*CONSIGNE 1*:
Relevez tous les prénoms de personnages cités dans le résumé de la fiche du film.
*CONSIGNE 2*:
Donnez la suite de la fiche du film, en reprenant après sa dernière phrase.

*TEXTE DE RÉFÉRENCE*:
::::
Le chef-d’œuvre d’un auteur culte
Le 21 juillet 2015
Premier volet du diptyque de Kiyoshi Kurosawa adapté d’un best-seller japonais, ce récit d’un traumatisme d’enfance est un sublime portrait de femmes au carrefour du polar et du suspense psychologique. Un coup de maître !
- Réalisateur : Kiyoshi Kurosawa
- Acteurs : Kyōko Koizum, Hazuki Kimura, Yū Aoi , Mirai Moriyama
- Genre : Drame, Film culte
- Nationalité : Japonais
- Distributeur : Condor Distribution
- Durée : 1h59mn
- Date télé : 26 mars 2024 23:40
- Chaîne : OCS Pulp
- Titre original : Shokuzai
- Date de sortie : 29 mai 2013
Résumé : Dans la cour d’école d’un paisible village japonais, quatre fillettes sont témoins du meurtre d’Emili, leur camarade de classe. Sous le choc, aucune n’est capable de se souvenir de l’assassin. Asako, la mère d’Emili, désespérée de savoir le coupable en liberté, convie les quatre enfants chez elle pour les mettre en garde : si elles ne se rappellent pas du visage du tueur, elles devront faire pénitence toute leur vie. Quinze ans après, que sont-elles devenues ? Sae et Maki veulent se souvenir.
::::
*DONNÉES FOURNIES*:
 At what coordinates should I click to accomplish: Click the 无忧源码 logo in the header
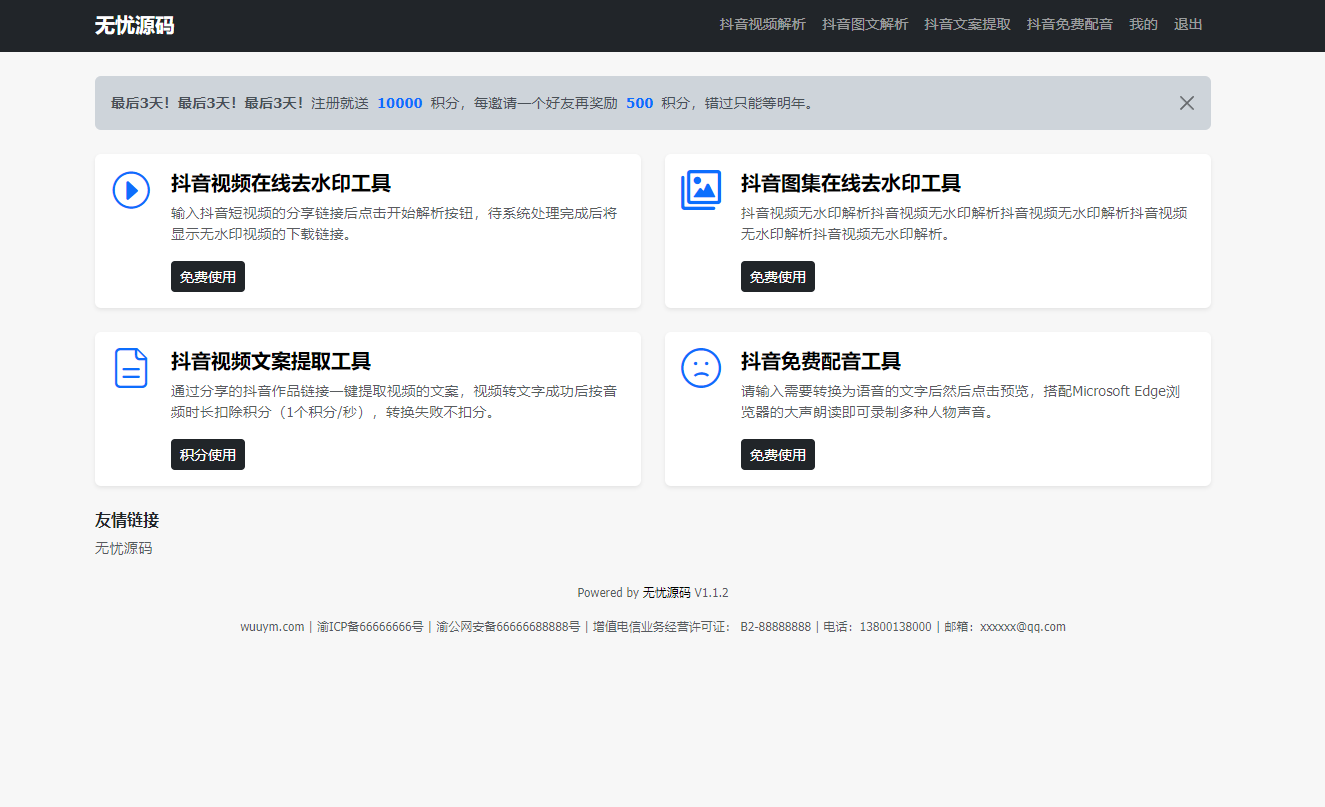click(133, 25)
::::
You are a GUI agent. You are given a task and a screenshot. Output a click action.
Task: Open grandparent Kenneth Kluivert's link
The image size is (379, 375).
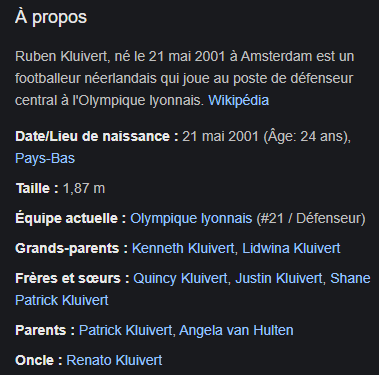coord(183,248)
::::
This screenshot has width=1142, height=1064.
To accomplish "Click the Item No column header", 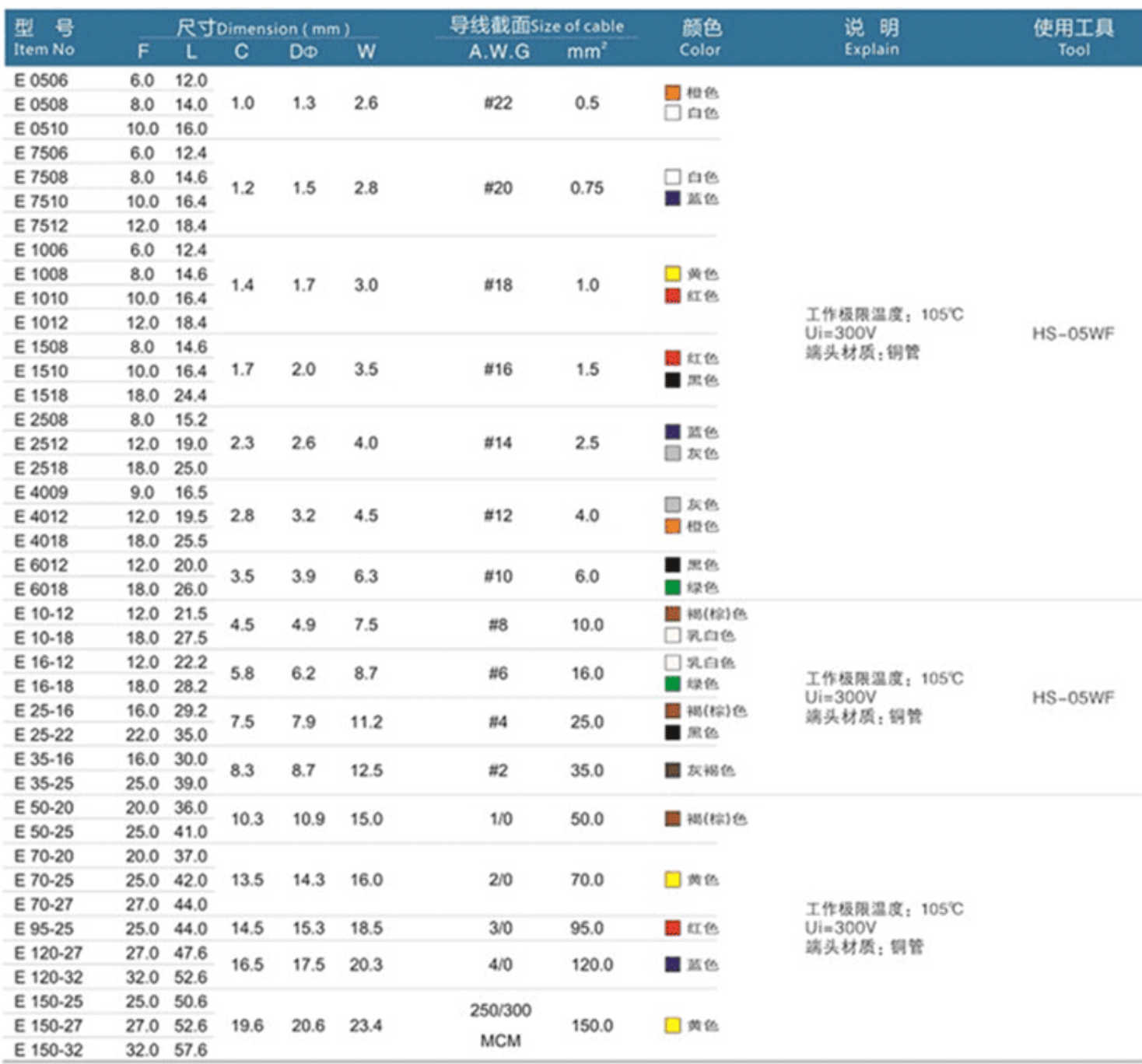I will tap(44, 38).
::::
*RÉPONSE 1*:
Emili, Asako, Sae, Maki

*RÉPONSE 2*:
Critique : Initialement prévue pour la télévision japonaise, où elle constitue une mini-série de cinq épisodes, cette œuvre fascinante adaptée d’un best-seller a judicieusement été distribuée en salles en deux parties. En France, une semaine d’intervalle sépare les deux volets. Mais le diptyque forme un tout, en dépit d’un découpage qui correspond aux motivations des cinq jeunes protagonistes. Disons-le d’emblée : c’est une réussite majeure du cinéma japonais contemporain, et du cinéma tout court. Kyoshi Kurosawa nous avait certes déjà habitués à des hauteurs avec ses films cultes Cure ou Tokyo Sonata. Il réussit ici la synthèse de ses genres de prédilection : le polar et le drame familial, tout en réalisant une création originale, qui ne ressemble à aucune autre. Mais analyser ce film, c’est dévoiler tout un pan de l’intrigue ; aussi nous conseillerons au lecteur de ne lire la suite qu’après avoir vu Shokuzai.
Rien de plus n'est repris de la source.